Compare these results to the results in Investigation 4.8. What has changed? Will these changes impact the p-value? If so, how?
Solution.
The sample sizes are larger which would lower the p-value. The standard deviations have changed a bit but in general are similar in magnitude to before. The sample means have changed a bit, but in general are similar in magnitude to before. If anything, the difference in mean typing speed between the two groups is a bit smaller which would raise the p-value.

2. Can We Use Previous Methods?

Explain why we can’t do a randomization test or a two-sample t-test with these data.
Solution.
We don’t have "two samples." We have just one sample, the two observations are each individual should not be considered as unrelated to each other.

Key Idea.

When the data are paired (e.g., repeat observations on the same observational unit) we should not treat the two samples as independent. This ignores the information that two measurements were taken for each observational unit (we couldn’t mix up the values in the second column without altering the information in the data).
As suggested in Investigation 4.8, Question 9, we can use the differences as the response variable.
Distribution of differences in typing speeds (no music - music)

3. Distribution of Differences.

Summarize what you learn about the distribution of differences.
Solution.
The distribution of differences in typing speeds is slightly skewed to the right with a mean difference of 2.62 wpm and a standard deviation of 5.71 wpm. There are a couple of participants that performed much worse for one of the tests (\(\sim\) 10 wpm), one with the music condition and one with the no music condition.

4. Mean of Differences vs. Difference in Means.

How does the mean of the differences (\(\bar{x}_{diff}\)) compare to the difference in means (\(\bar{x}_{music} - \bar{x}_{nomusic}\))?
  • Equal to
  • Correct! \(63.588 - 66.206 = -2.62\text{,}\) the same as the mean of differences.
  • Greater than
  • Calculate the difference in means and compare.
  • Less than
  • Calculate the difference in means and compare.

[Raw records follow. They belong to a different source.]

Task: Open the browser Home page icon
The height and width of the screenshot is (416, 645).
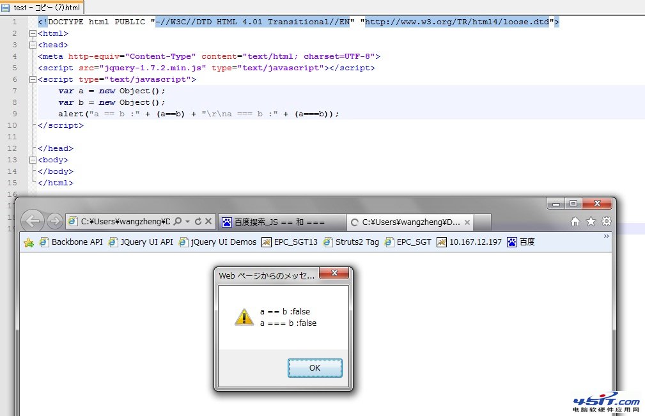Action: (x=575, y=221)
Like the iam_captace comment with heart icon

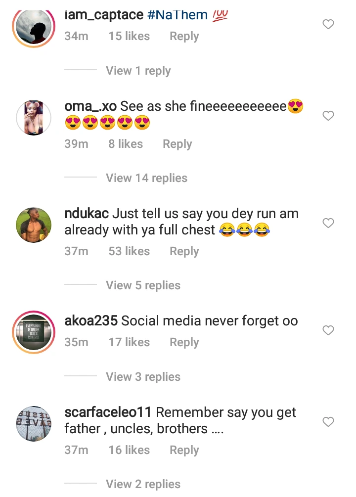pyautogui.click(x=328, y=24)
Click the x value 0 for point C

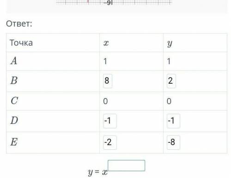click(105, 101)
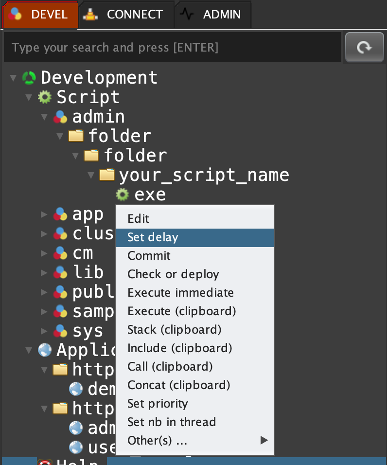Focus the search input field
Image resolution: width=387 pixels, height=465 pixels.
(173, 48)
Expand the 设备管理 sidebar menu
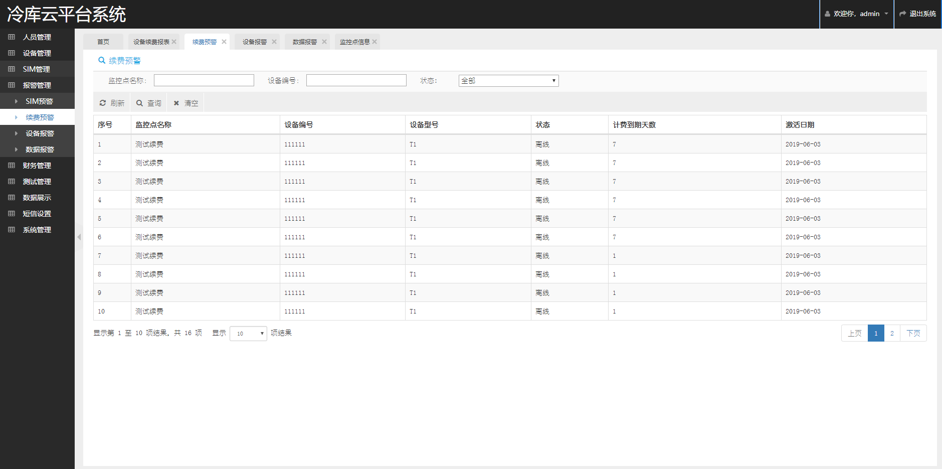 pos(37,53)
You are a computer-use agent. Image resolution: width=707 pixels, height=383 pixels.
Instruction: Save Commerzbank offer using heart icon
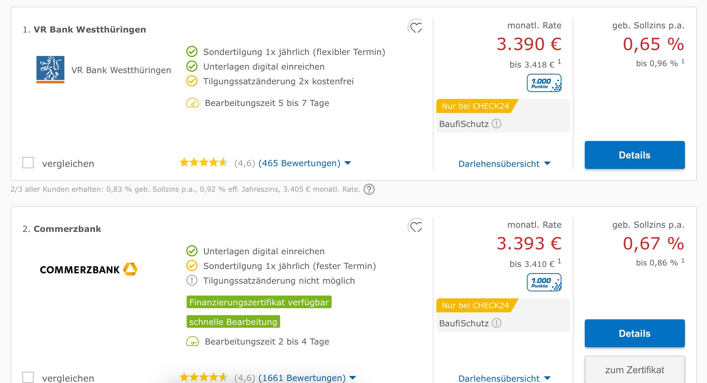click(x=416, y=226)
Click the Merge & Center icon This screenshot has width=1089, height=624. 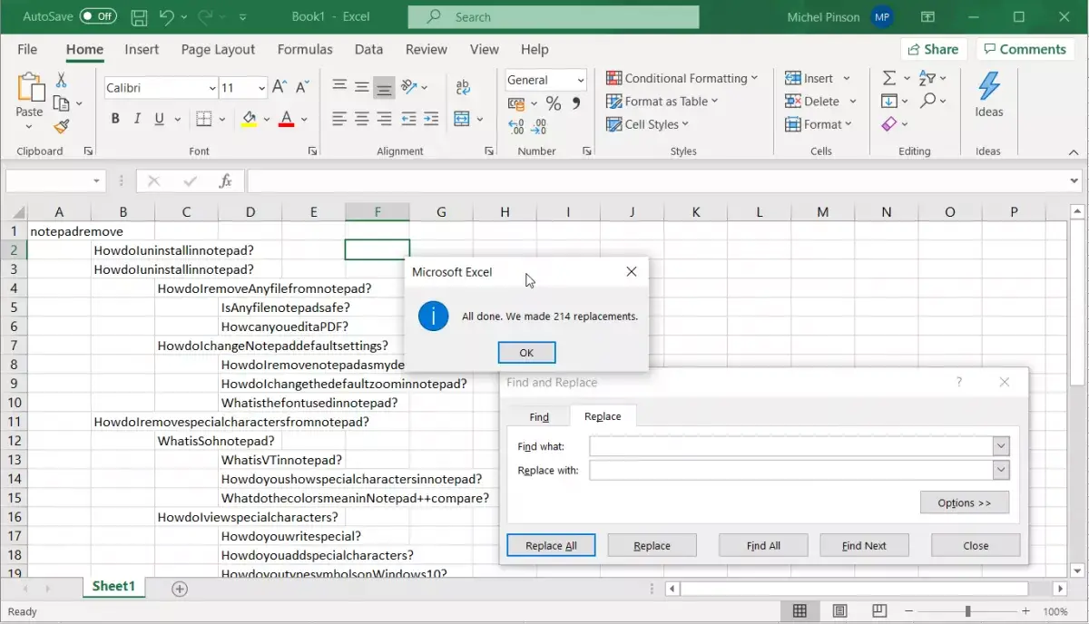coord(462,119)

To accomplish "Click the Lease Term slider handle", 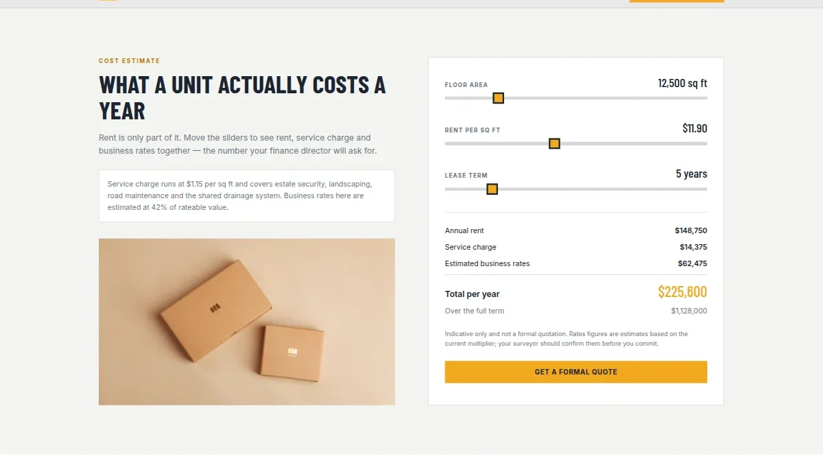I will 492,189.
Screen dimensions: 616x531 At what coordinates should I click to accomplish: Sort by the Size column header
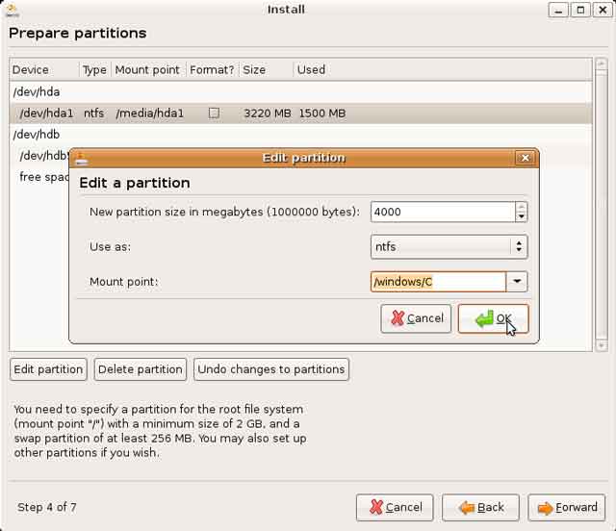pyautogui.click(x=254, y=69)
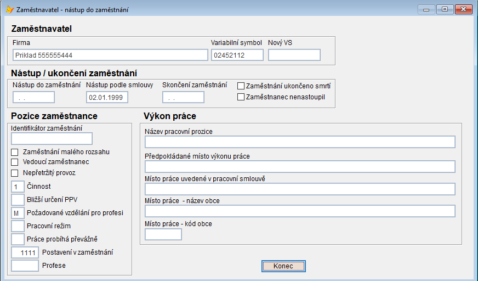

5. Standard Deviation Comparison.

How does the standard deviation of the differences compare to the standard deviations of the original typing speeds in the two groups?
  • Greater than
  • Compare the SD of differences (5.71) to the original SDs (14.1 and 13.8).
  • Less than
  • Correct! The standard deviation of the differences (5.71) is much smaller than the original SDs of 14.1 and 13.8, showing the pairing was effective.
  • Equal to
  • Compare the SD of differences (5.71) to the original SDs (14.1 and 13.8).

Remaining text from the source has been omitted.